Cuivre : le tribunal administratif de Melun repêche quatre des produits retirés par l'Anses en vigne
Le juge des référés du tribunal administratif de Melun suspend la décision de l’Anses du 15 juillet 2025 pour quatre produits cupriques de la firme Cosaco. L’agence sanitaire a deux mois pour revoir sa copie.
Le juge des référés du tribunal administratif de Melun suspend la décision de l’Anses du 15 juillet 2025 pour quatre produits cupriques de la firme Cosaco. L’agence sanitaire a deux mois pour revoir sa copie.
C’est une première bataille de gagnée. Ce mardi 31 mars, le tribunal administratif de Melun a donné raison au fabricant de cuivre allemand Cosaco GmbH, qui contestait la décision de l’Anses du retrait de ses produits Funguran OH et Funguran OH 300 SC, et des restrictions sur les Kocide Opti et Kocide 2000. Le juge des référés a estimé que les données utilisées par l’agence sanitaire pour prendre sa décision sont trop légères par rapport à la gravité des conséquences pour l’industriel et pour la filière viticole toute entière. Ainsi le tribunal a suspendu l’exécution de la décision du 15 juillet 2025 de l’Anses pour ces quatre produits. Et enjoint à l’Anses de réinstruire les demandes de mise sur le marché de ces produits dans un délai de deux mois.

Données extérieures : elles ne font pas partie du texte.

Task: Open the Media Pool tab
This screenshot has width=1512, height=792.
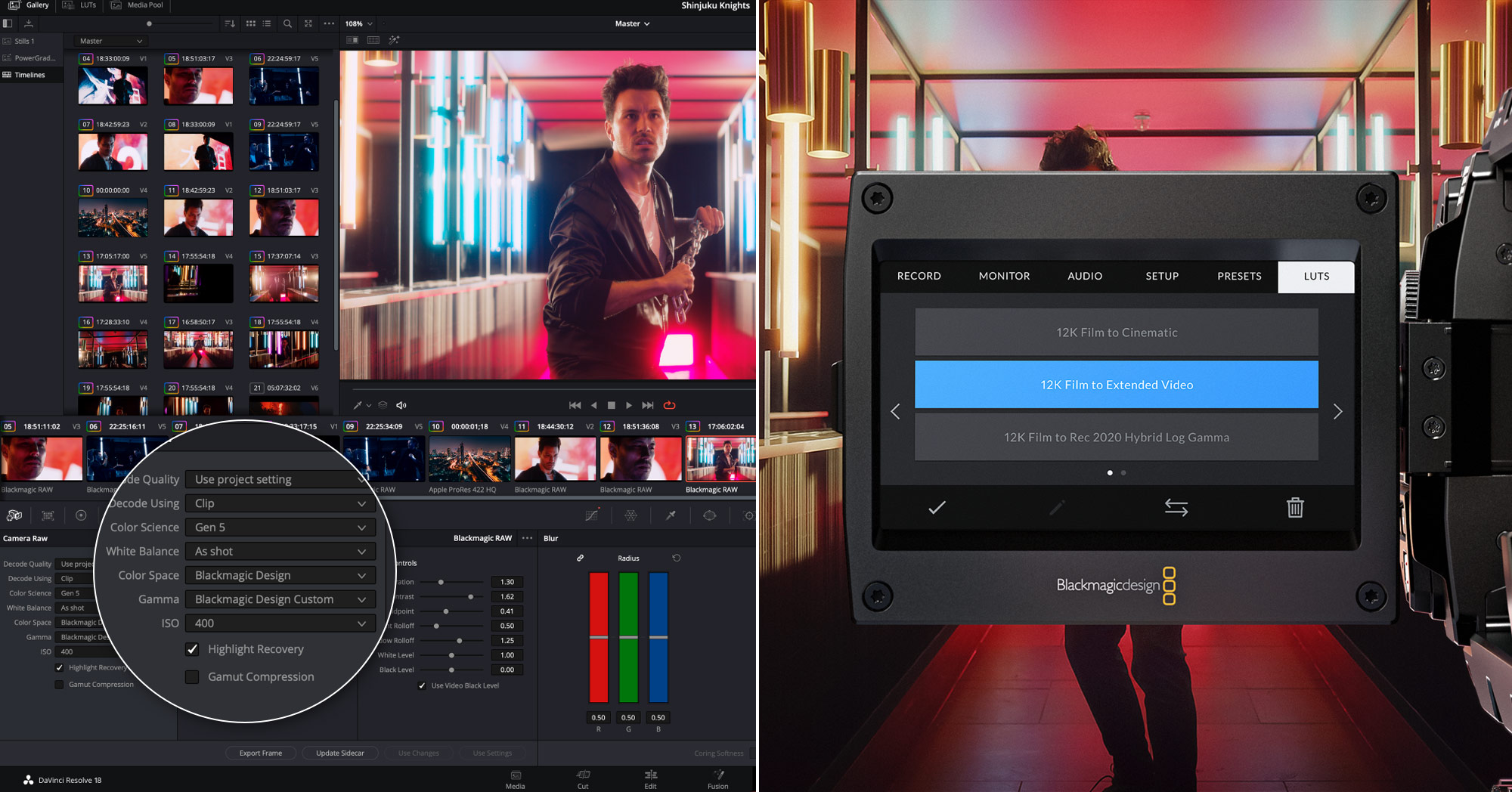Action: coord(137,5)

La filière, qui s’est portée partie prenante dans ce dossier, se félicite de la décision du tribunal, « preuve que l’union sacrée entre les différentes organisations professionnelles a fonctionné », estime Anthony Brun, président de la commission durabilité de la Cnaoc. « Le juge reconnaît que le cuivre est un outil indispensable pour la filière », se réjouit de son côté Pascal Doquet, référent cuivre à la Fnab.
D'autres procédures sont en cours et le travail se poursuit
Malgré ce signal positif, l’affaire du cuivre n’est pas réglée : quatre autres décisions sont attendues dans différents tribunaux administratifs, suite au recours d’autres firmes phytosanitaires dans leurs juridictions. Par ailleurs, les jugements en référés sont des procédures d’urgence et ne font que mettre en pause la décision de l’Anses sur le retrait des cuivres. Et dans chaque cas, le contentieux devrait continuer sous forme d’un procès en bonne et due forme.
« La décision du tribunal administratif de Melun constitue une étape importante, mais nous sommes encore loin du bout. D’autres procédures sont en cours et le travail se poursuit, notamment pour garantir un cadre cohérent au niveau européen », témoigne Christophe Chevré, des Vignerons indépendants de France. Par la voix de la Cnaoc, la filière réaffirme toutefois sa volonté de poursuivre un travail constructif avec les pouvoirs publics afin d’aboutir à des solutions équilibrées, conciliant exigences sanitaires, environnementales et réalités agronomiques.